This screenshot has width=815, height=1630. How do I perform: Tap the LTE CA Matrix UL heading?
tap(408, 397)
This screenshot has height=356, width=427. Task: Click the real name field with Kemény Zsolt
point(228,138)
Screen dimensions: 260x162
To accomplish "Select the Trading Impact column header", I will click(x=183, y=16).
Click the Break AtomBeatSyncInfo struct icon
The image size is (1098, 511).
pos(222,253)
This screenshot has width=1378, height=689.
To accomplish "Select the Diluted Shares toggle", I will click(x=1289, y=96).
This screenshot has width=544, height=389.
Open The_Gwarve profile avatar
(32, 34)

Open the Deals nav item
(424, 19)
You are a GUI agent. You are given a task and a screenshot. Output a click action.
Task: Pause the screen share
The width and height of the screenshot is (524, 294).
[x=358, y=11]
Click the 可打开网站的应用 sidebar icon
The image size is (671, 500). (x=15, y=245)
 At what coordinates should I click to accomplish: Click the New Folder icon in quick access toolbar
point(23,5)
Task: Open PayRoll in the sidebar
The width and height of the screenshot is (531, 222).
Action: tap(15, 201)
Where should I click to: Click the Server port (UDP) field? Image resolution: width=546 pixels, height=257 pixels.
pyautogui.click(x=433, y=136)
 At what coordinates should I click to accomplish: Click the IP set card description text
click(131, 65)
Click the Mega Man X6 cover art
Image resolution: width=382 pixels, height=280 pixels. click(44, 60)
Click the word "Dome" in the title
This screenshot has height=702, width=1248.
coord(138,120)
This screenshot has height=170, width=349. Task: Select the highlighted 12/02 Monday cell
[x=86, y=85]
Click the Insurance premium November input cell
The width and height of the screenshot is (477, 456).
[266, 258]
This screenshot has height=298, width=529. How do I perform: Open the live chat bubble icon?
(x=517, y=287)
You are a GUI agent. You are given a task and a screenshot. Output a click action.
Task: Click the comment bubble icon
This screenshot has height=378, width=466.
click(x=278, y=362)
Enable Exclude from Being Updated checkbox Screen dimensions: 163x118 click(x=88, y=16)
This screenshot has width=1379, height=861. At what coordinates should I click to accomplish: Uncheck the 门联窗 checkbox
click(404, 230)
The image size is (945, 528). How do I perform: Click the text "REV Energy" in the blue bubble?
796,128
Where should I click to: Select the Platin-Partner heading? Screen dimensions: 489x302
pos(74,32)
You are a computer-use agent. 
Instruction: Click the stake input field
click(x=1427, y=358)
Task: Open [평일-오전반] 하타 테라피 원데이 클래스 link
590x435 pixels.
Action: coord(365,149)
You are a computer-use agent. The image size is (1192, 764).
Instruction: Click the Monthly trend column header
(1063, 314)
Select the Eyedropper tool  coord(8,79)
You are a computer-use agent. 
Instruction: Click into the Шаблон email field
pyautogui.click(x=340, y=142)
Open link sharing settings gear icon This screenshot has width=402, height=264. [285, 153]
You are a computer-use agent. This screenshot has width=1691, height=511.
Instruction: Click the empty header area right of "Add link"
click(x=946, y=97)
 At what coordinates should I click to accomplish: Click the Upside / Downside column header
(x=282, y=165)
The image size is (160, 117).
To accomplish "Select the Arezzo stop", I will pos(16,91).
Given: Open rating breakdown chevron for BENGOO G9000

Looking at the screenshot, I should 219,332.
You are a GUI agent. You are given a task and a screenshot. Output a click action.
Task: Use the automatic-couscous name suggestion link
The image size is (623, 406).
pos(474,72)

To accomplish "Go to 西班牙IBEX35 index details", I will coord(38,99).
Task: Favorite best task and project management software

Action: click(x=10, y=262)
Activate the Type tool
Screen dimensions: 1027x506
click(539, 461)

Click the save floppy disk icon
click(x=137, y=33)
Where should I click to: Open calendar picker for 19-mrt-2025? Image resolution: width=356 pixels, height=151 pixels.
──────────
### Problem to solve
Go through the data and copy each line exactly as it reads.

### Answer box
This screenshot has width=815, height=1630. How do I perform: Tap the LTE CA Matrix UL heading?
tap(408, 397)
This screenshot has height=356, width=427. Task: Click the real name field with Kemény Zsolt
point(228,138)
Screen dimensions: 260x162
To accomplish "Select the Trading Impact column header", I will click(x=183, y=16).
Click the Break AtomBeatSyncInfo struct icon
The image size is (1098, 511).
pos(222,253)
This screenshot has width=1378, height=689.
To accomplish "Select the Diluted Shares toggle", I will click(x=1289, y=96).
This screenshot has width=544, height=389.
Open The_Gwarve profile avatar
(32, 34)

Open the Deals nav item
(424, 19)
You are a GUI agent. You are given a task and a screenshot. Output a click action.
Task: Pause the screen share
The width and height of the screenshot is (524, 294).
[x=358, y=11]
Click the 可打开网站的应用 sidebar icon
The image size is (671, 500). (x=15, y=245)
 At what coordinates should I click to accomplish: Click the New Folder icon in quick access toolbar
point(23,5)
Task: Open PayRoll in the sidebar
The width and height of the screenshot is (531, 222).
Action: tap(15, 201)
Where should I click to: Click the Server port (UDP) field? Image resolution: width=546 pixels, height=257 pixels.
pyautogui.click(x=433, y=136)
 At what coordinates should I click to accomplish: Click the IP set card description text
click(131, 65)
Click the Mega Man X6 cover art
Image resolution: width=382 pixels, height=280 pixels. click(44, 60)
Click the word "Dome" in the title
This screenshot has height=702, width=1248.
coord(138,120)
This screenshot has height=170, width=349. Task: Select the highlighted 12/02 Monday cell
[x=86, y=85]
Click the Insurance premium November input cell
The width and height of the screenshot is (477, 456).
[266, 258]
This screenshot has height=298, width=529. How do I perform: Open the live chat bubble icon?
(x=517, y=287)
You are a GUI agent. You are given a task and a screenshot. Output a click action.
Task: Click the comment bubble icon
This screenshot has height=378, width=466.
click(x=278, y=362)
Enable Exclude from Being Updated checkbox Screen dimensions: 163x118 click(x=88, y=16)
This screenshot has width=1379, height=861. At what coordinates should I click to accomplish: Uncheck the 门联窗 checkbox
click(404, 230)
The image size is (945, 528). How do I perform: Click the text "REV Energy" in the blue bubble?
796,128
Where should I click to: Select the Platin-Partner heading? Screen dimensions: 489x302
pos(74,32)
You are a computer-use agent. 
Instruction: Click the stake input field
click(x=1427, y=358)
Task: Open [평일-오전반] 하타 테라피 원데이 클래스 link
590x435 pixels.
Action: coord(365,149)
You are a computer-use agent. The image size is (1192, 764).
Instruction: Click the Monthly trend column header
(1063, 314)
Select the Eyedropper tool  coord(8,79)
You are a computer-use agent. 
Instruction: Click into the Шаблон email field
pyautogui.click(x=340, y=142)
Open link sharing settings gear icon This screenshot has width=402, height=264. [285, 153]
You are a computer-use agent. This screenshot has width=1691, height=511.
Instruction: Click the empty header area right of "Add link"
click(x=946, y=97)
 At what coordinates should I click to accomplish: Click the Upside / Downside column header
(x=282, y=165)
The image size is (160, 117).
To accomplish "Select the Arezzo stop", I will pos(16,91).
Given: Open rating breakdown chevron for BENGOO G9000

Looking at the screenshot, I should 219,332.
You are a GUI agent. You are given a task and a screenshot. Output a click action.
Task: Use the automatic-couscous name suggestion link
The image size is (623, 406).
pos(474,72)

To accomplish "Go to 西班牙IBEX35 index details", I will coord(38,99).
Task: Favorite best task and project management software

Action: click(x=10, y=262)
Activate the Type tool
Screen dimensions: 1027x506
click(539, 461)

Click the save floppy disk icon
click(x=137, y=33)
Where should I click to: Open calendar picker for 19-mrt-2025? Image resolution: width=356 pixels, height=151 pixels.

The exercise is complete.